UShape 3 Google – 0,6 (lead №1), Instagram – 1 (lead №2), Facebook – 0,4 (lead 3), Email – 0,6 (lead №3) The model counts leads where at least one of the visits was made within the selected period.
Linear 3 Google – 0,5 (lead №1), Instagram – 1 (lead №2), Facebook – 0,5 (lead 3), Email – 0,5 (lead №3) The model counts leads where at least one of the visits was made within the selected period.
Time Decay 3 Google – 0,66 (lead №1), Instagram – 1 (lead №2), Facebook – 0,33 (lead 3), Email – 0,66 (lead №3) The model counts leads where at least one of the visits was made within the selected period.
Inverted Time Decay 3 Google – 0,33 (lead №1), Instagram – 1 (lead №2), Facebook – 0,66 (lead 3), Email – 0,33 (lead №3) The model counts leads where at least one of the visits was made within the selected period.
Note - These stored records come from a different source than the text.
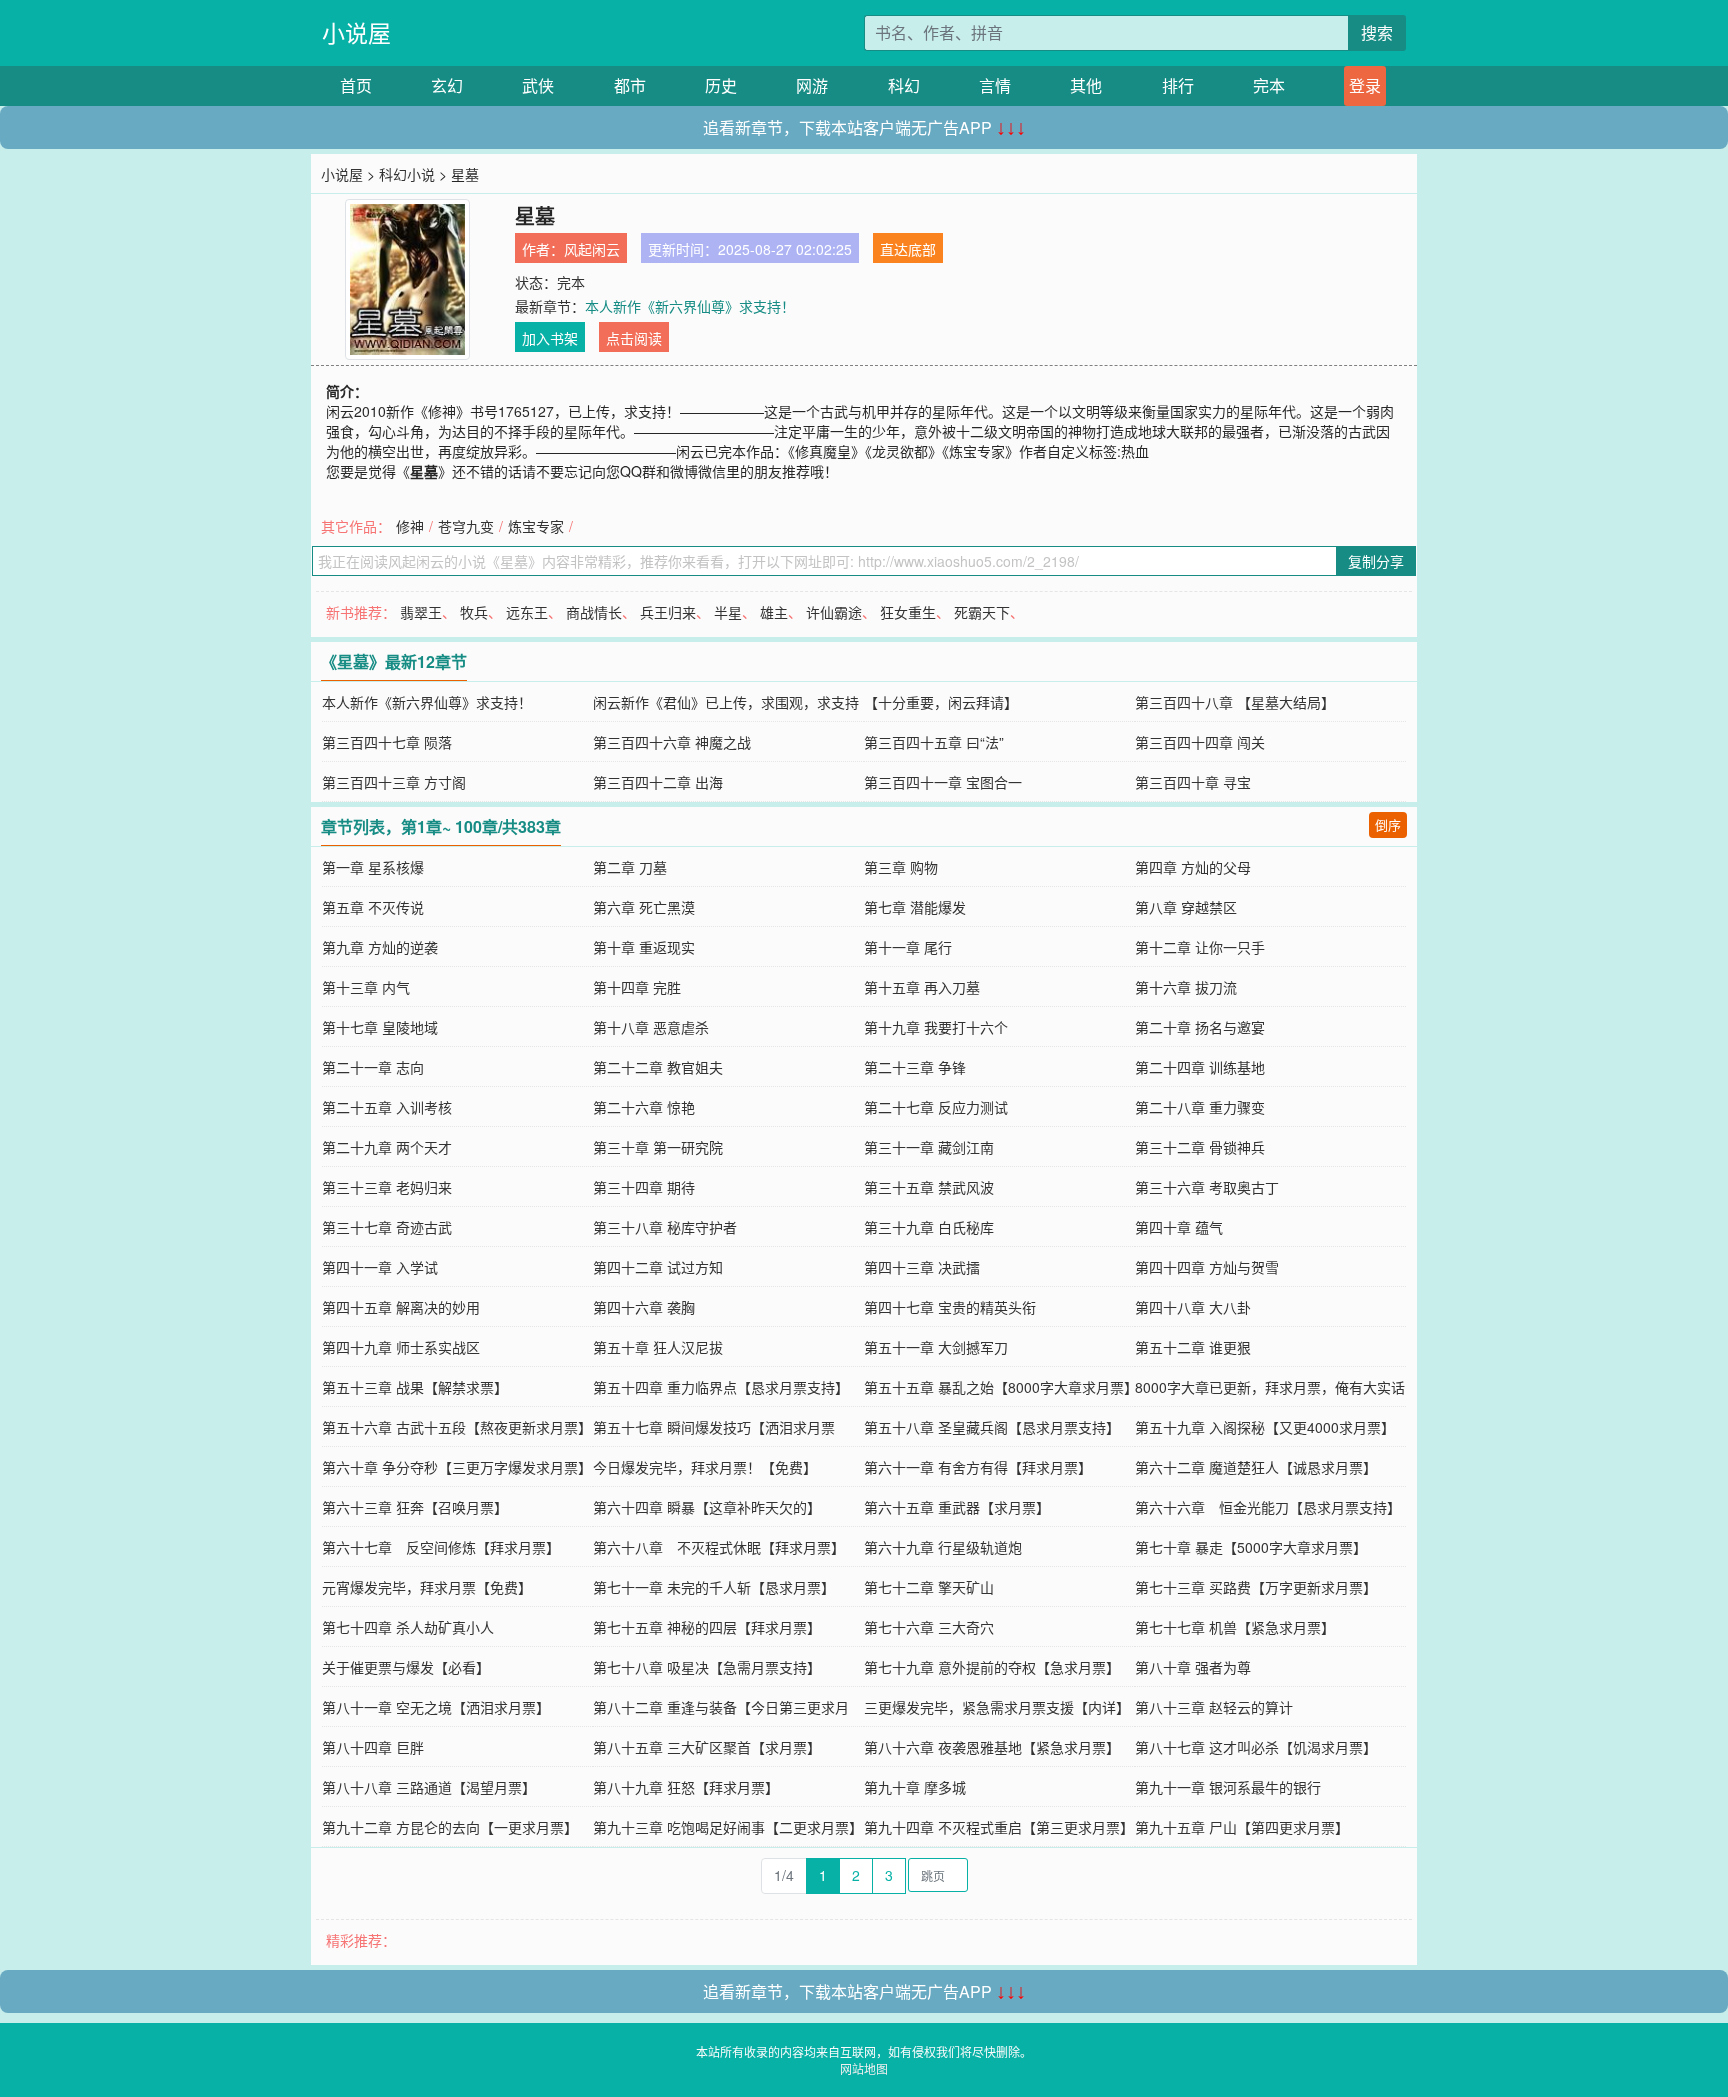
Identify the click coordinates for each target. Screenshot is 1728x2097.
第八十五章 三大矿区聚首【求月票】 (707, 1747)
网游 (812, 85)
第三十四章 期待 (644, 1187)
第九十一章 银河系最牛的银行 (1228, 1787)
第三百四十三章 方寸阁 (394, 782)
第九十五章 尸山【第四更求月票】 (1242, 1827)
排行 (1178, 85)
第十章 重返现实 (644, 947)
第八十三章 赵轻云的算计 (1214, 1707)
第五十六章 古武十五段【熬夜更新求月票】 (457, 1427)
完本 (1269, 85)
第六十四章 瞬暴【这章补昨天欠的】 (707, 1507)
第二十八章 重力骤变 (1200, 1107)
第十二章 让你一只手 (1200, 947)
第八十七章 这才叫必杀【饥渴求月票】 (1256, 1747)
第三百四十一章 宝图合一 (943, 782)
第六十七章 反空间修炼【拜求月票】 (441, 1547)
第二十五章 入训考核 (387, 1107)
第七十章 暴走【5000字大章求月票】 (1251, 1547)
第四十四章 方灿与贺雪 (1207, 1267)
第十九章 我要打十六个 (936, 1027)
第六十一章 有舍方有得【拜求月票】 (978, 1467)
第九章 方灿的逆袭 (380, 947)
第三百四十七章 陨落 (387, 742)
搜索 (1377, 32)
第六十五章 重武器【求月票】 (957, 1507)
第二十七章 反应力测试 (936, 1107)
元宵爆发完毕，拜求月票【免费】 (427, 1587)
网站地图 (864, 2068)
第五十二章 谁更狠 (1193, 1347)
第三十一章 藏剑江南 (929, 1147)
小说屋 (356, 32)
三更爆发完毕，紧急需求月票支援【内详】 (997, 1707)
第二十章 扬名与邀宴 (1200, 1027)
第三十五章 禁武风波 (929, 1187)
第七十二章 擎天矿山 (929, 1587)
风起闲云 (592, 249)
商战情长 (594, 612)
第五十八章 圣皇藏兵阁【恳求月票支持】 (992, 1427)
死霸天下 (982, 612)
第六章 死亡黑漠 (644, 907)
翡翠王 (421, 612)
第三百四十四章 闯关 (1200, 742)
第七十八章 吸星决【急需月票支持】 (707, 1667)
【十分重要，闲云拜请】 (941, 702)
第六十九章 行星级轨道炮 (943, 1547)
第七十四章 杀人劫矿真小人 (408, 1627)
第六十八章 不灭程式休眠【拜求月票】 (719, 1547)
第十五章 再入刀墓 (922, 987)
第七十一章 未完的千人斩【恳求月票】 (714, 1587)
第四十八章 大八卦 (1193, 1307)
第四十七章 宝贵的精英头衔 (950, 1307)
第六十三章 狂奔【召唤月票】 (415, 1507)
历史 (721, 85)
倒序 (1388, 824)
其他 (1086, 85)
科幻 (904, 85)
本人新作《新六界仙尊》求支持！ (690, 306)
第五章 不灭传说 (373, 907)
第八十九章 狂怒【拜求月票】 (686, 1787)
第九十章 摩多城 (915, 1787)
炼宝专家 (536, 526)
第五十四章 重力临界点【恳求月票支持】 (721, 1387)
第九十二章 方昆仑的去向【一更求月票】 (450, 1827)
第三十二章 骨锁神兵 (1200, 1147)
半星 (728, 612)
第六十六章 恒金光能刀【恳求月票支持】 (1268, 1507)
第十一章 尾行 (908, 947)
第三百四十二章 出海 (658, 782)
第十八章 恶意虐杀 (651, 1027)
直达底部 (908, 249)
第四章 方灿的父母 (1193, 867)
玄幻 (447, 85)
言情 (995, 85)
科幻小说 (407, 174)
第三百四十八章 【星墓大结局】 (1235, 702)
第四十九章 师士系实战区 (401, 1347)
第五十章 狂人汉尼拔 (658, 1347)
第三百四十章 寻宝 (1193, 782)
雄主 (774, 612)
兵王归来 (668, 612)
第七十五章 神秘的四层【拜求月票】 (707, 1627)
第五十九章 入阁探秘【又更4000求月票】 (1265, 1427)
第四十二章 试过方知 (658, 1267)
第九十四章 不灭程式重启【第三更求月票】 (999, 1827)
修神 (410, 526)
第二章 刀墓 (630, 867)
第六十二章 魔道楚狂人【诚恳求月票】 (1256, 1467)
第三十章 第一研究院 (658, 1147)
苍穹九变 (466, 526)
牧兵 (474, 612)
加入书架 (550, 338)
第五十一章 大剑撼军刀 (936, 1347)
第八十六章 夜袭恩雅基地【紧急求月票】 (992, 1747)
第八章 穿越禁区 (1186, 907)
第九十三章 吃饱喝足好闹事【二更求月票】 (728, 1827)
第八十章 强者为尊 (1193, 1667)
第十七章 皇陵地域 (380, 1027)
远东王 (527, 612)
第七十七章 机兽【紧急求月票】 (1235, 1627)
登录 (1365, 85)
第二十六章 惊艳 (644, 1107)
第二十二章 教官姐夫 (658, 1067)
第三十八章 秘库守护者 (665, 1227)
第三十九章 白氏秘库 (929, 1227)
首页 (356, 85)
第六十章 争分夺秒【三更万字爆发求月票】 (457, 1467)
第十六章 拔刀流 (1186, 987)
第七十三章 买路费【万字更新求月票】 (1256, 1587)
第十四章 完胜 (637, 987)
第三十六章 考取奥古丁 (1207, 1187)
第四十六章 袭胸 (644, 1307)
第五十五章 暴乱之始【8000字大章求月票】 (1001, 1387)
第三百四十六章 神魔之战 (672, 742)
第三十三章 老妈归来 (387, 1187)
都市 (630, 85)
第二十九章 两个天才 (387, 1147)
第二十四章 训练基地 (1200, 1067)
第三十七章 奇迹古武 (387, 1227)
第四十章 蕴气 (1179, 1227)
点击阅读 (634, 338)
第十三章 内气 (366, 987)
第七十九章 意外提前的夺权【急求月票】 (992, 1667)
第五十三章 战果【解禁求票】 (415, 1387)
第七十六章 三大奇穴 (929, 1627)
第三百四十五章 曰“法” (934, 742)
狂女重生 (908, 612)
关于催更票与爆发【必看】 (406, 1667)
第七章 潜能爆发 (915, 907)
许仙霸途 (834, 612)
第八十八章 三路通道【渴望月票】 (429, 1787)
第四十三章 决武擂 (922, 1267)
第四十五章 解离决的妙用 (401, 1307)
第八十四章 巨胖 (373, 1747)
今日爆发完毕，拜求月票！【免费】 (705, 1467)
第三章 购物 (901, 867)
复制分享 (1376, 561)
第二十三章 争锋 (915, 1067)
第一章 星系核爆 (373, 867)
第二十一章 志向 (373, 1067)
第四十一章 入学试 (380, 1267)
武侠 (538, 85)
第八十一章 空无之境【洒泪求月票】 (436, 1707)
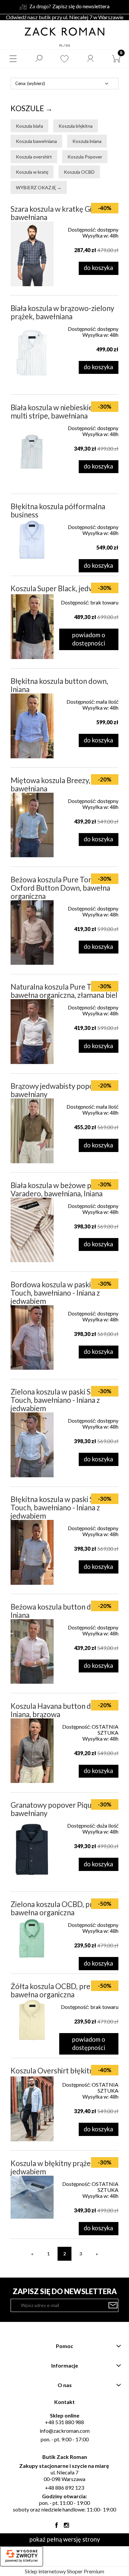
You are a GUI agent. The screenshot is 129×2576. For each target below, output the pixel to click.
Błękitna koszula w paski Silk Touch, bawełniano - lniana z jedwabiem (56, 1507)
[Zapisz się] (113, 2305)
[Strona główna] (64, 31)
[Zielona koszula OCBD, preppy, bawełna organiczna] (32, 1938)
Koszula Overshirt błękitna (54, 2070)
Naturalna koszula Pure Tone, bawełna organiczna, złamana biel (64, 990)
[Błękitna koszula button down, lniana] (32, 725)
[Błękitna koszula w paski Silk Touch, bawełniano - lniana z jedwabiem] (32, 1552)
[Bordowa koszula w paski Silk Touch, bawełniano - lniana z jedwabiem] (32, 1337)
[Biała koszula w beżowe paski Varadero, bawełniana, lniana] (32, 1230)
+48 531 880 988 (64, 2422)
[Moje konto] (90, 58)
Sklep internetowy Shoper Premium (64, 2571)
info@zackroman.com (65, 2430)
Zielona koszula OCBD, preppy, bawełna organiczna (60, 1908)
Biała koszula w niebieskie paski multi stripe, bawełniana (61, 411)
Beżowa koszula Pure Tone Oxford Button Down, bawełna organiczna (60, 888)
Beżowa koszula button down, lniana (59, 1611)
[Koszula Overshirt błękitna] (32, 2108)
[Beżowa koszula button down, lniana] (32, 1651)
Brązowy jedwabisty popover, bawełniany (58, 1090)
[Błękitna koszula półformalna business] (32, 540)
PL (61, 45)
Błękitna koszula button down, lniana (59, 685)
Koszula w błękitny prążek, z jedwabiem (56, 2167)
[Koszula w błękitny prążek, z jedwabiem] (32, 2197)
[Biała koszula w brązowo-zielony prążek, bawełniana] (32, 353)
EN (67, 45)
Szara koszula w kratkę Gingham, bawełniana (63, 213)
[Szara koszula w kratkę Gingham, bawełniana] (32, 253)
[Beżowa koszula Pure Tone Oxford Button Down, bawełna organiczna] (32, 932)
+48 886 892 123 (64, 2487)
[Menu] (13, 58)
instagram (66, 2526)
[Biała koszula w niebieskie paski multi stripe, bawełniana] (32, 452)
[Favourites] (64, 58)
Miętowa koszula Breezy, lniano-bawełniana (62, 784)
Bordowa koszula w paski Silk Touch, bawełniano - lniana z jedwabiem (57, 1293)
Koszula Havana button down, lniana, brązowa (59, 1710)
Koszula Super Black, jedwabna (60, 588)
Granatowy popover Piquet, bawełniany (55, 1809)
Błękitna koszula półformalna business (58, 510)
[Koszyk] (116, 58)
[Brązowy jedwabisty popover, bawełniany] (32, 1130)
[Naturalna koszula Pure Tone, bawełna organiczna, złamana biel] (32, 1031)
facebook (56, 2526)
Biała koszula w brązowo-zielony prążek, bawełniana (62, 312)
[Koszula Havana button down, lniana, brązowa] (32, 1750)
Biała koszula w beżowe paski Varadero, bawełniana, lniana (57, 1189)
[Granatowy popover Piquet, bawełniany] (32, 1849)
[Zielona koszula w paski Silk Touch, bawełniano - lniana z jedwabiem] (32, 1444)
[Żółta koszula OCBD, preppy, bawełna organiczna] (32, 2020)
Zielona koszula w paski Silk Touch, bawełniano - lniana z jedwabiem (55, 1400)
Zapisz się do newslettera (80, 6)
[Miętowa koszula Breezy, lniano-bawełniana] (32, 825)
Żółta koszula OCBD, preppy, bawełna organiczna (57, 1990)
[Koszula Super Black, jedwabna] (32, 626)
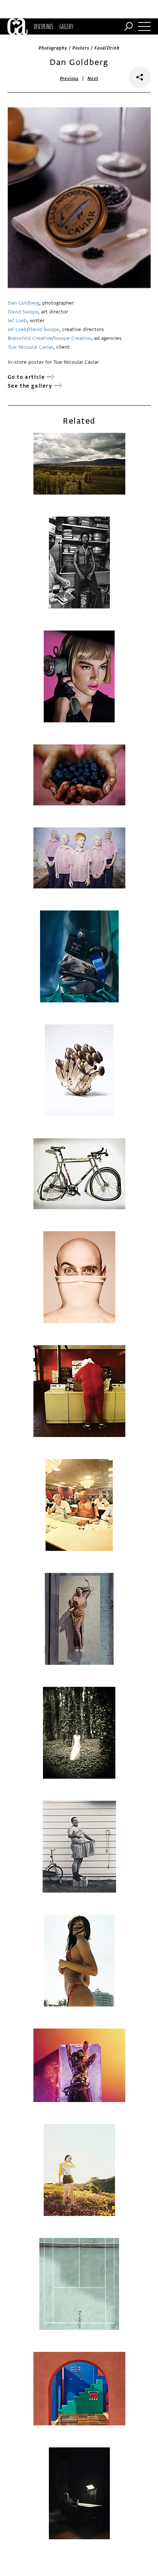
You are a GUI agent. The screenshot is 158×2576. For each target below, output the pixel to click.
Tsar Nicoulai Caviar (30, 347)
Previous (69, 79)
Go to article (26, 377)
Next (92, 79)
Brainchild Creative (30, 338)
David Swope (23, 311)
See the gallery (30, 385)
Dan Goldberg (23, 302)
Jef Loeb (17, 320)
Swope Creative (72, 338)
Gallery (66, 26)
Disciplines (43, 26)
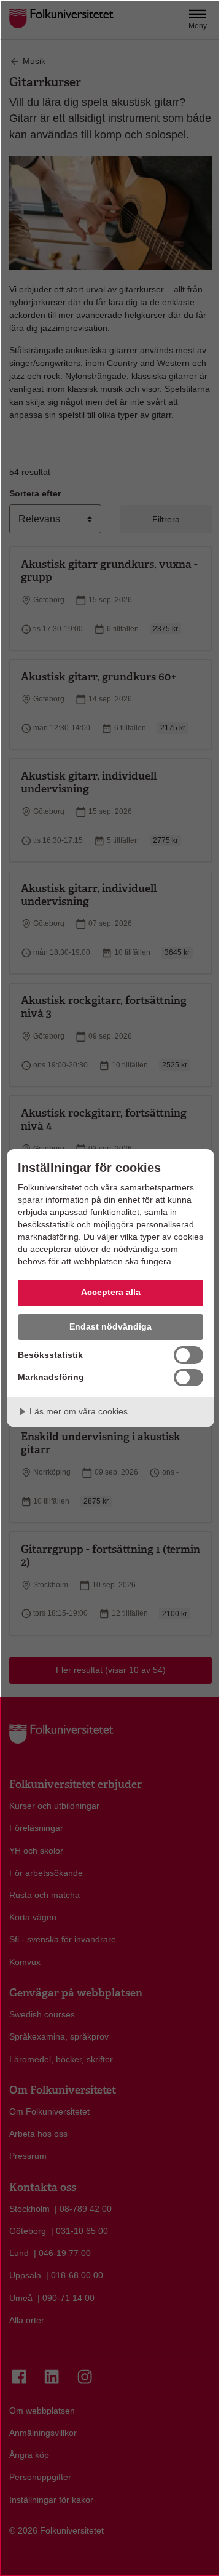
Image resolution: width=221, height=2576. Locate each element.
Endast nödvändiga (110, 1326)
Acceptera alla (111, 1292)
Why Can Revenue Differ Depending on the Attribution Model?

When using different attribution models, you may see different revenue for the same deals. This is due to the fact that in some models some visits may not be counted: for example, if they do not match the specified date or the filter conditions in the report.

Example 1: UShape revenue is higher than First click revenue

The period from April 1 to April 2 is selected in the report. The client made the first visit on March 31, the second visit on April 1, and the third visit on April 2. The third visit converted a lead. If the First click model is selected, this lead will not be included in the report, since the first visit was made before the specified period. If the UShape model is selected, the lead will be included in the report, since some visits of this lead were made during the selected period. Therefore, part of the lead value will be taken into account when calculating the revenue.

Example 2: First click revenue is higher than UShape revenue

Before creating a lead, the client made a visit from Google Ads, and then a few more visits from other channels. The value will be distributed as follows:

Channel Visit date Value according to the First click model Value according to UShape
A April 1 100% 40%
B April 2 not counted 20%
C April 3 not counted 40%

Let's set a filter by channel in the report to take into account only visits from Google Ads. If the First click model is selected, the first visit will be assigned 100% value, and we will see all the revenue from the lead in the report. If the UShape model is selected, only 40% of the value will be assigned to the first visit, and subsequent visits will not be taken into account, as they do not match the filter conditions. Thus, according to the UShape model, we will see only 40% of the revenue from the lead in the report.